Эренбург известен противоречивостью, резкой сменой политических и религиозных ориентаций, мнений и настроений. Мы увидим, насколько «аффектированными» показались ему страницы Достоевского. Необходимо обязательно обратить внимание на ассоциативный ряд у Эренбурга, всегда обладающий тончайшей нюансировкой. Отношение к Достоевскому развивается параллельно отношению к Эль Греко. Отчетливо ощущается, как Эренбург готовится к переходу на новые позиции. Ассоциативный ряд у него обычно не одинарный. Он состоит из множества слоев. Страсти по Эль Греко, страсти по Достоевскому, начало противостояния фаланге в Испании и фашизму в Европе, пропитывание Достоевским собственной художественной ткани в «Дне втором». Временная протяженность этих духовных метаний — пять лет. Включается сюда и поездка в Сибирь, и бешеная работа над романом в Париже, и борьба за его издание на родине, и масса прочих, связанных и не связанных между собой событий личного и социального плана. Достоевский не только в молодости захватывал Эренбурга. Он неоднократно упоминает об авторе «Бесов» в мемуарах, и всегда в многозначительном — тревожном — для себя контексте. Оказывается, Достоевский не только безграничен, но и заграничен. Он везде с Эренбургом — в Москве, в Париже, в Мадриде и особенно в Берлине.

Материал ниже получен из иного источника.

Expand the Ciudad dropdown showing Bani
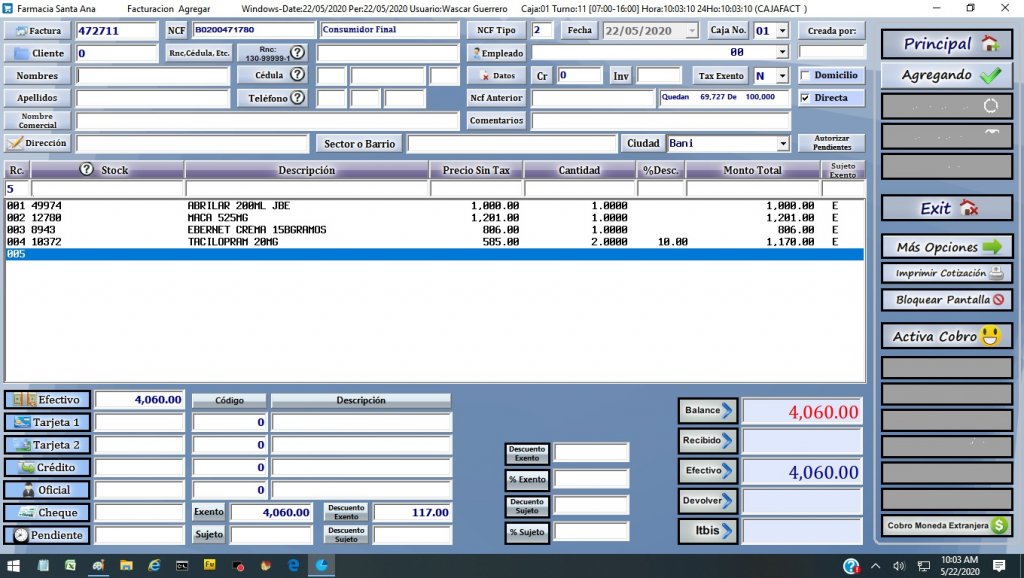The height and width of the screenshot is (578, 1024). 783,144
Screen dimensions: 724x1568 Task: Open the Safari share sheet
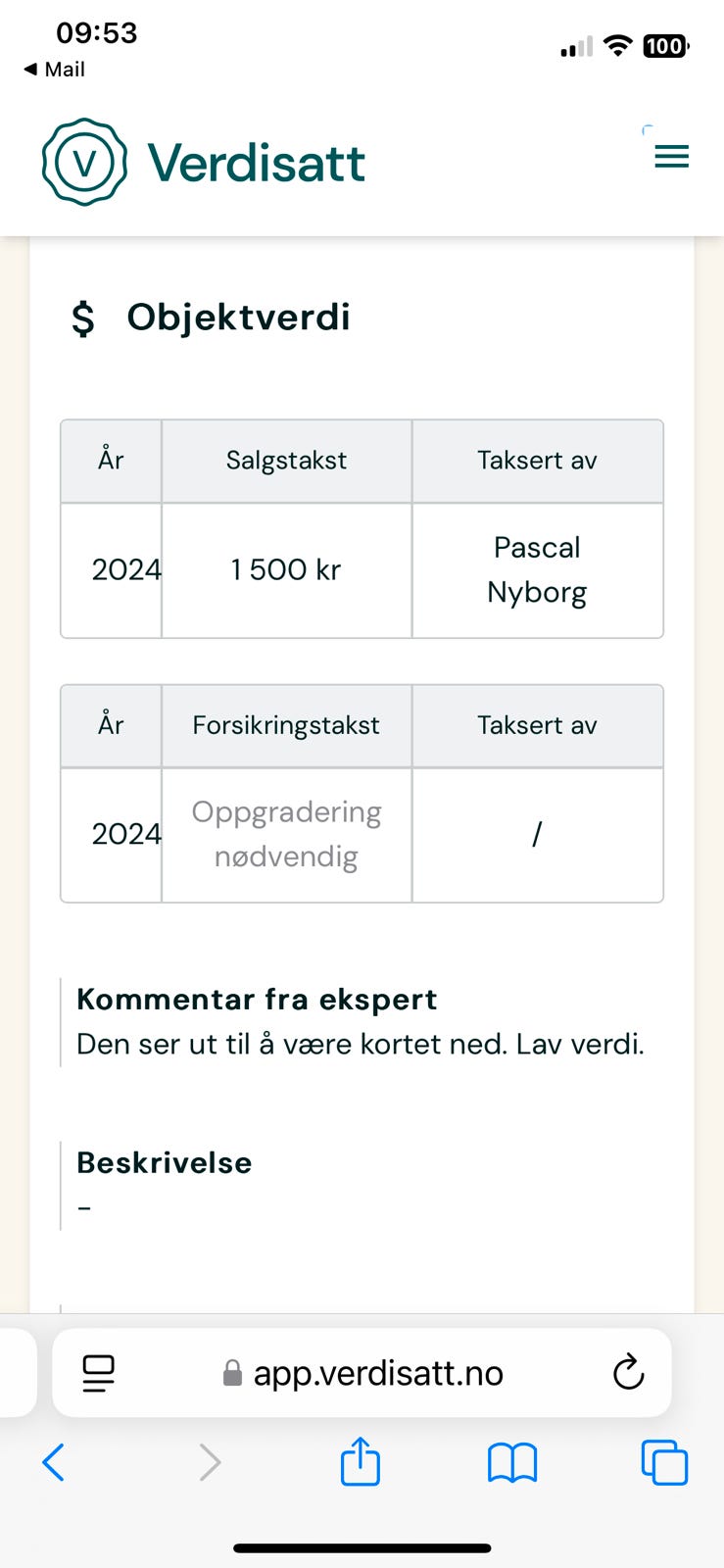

Германия наводнена Достоевским. Он везде, даже в дневниках Кафки. Он присутствует в разговорах Гитлера со своими клевретами. Альфред Розенберг в «Мифе XX века» вынужден рассмотреть феномен Достоевского с точки зрения идеологии нацизма. О Достоевском пишут в газетах. На нем, как мы уже знаем, сосредоточивают свое внимание интеллектуальные круги в коммунистической России. Его стараются опорочить ведущие критики. Образуется мятежное пространство Достоевского. Он становится полем борьбы. Достоевский — знак, символ, знамя. Если судить по «Дню второму», он — лозунг, он — тема для споров, он — критерий и, что важнее остального — водораздел. Любопытно, что в романе Достоевский возникает вместе с появлением немецкого заграничного гостя.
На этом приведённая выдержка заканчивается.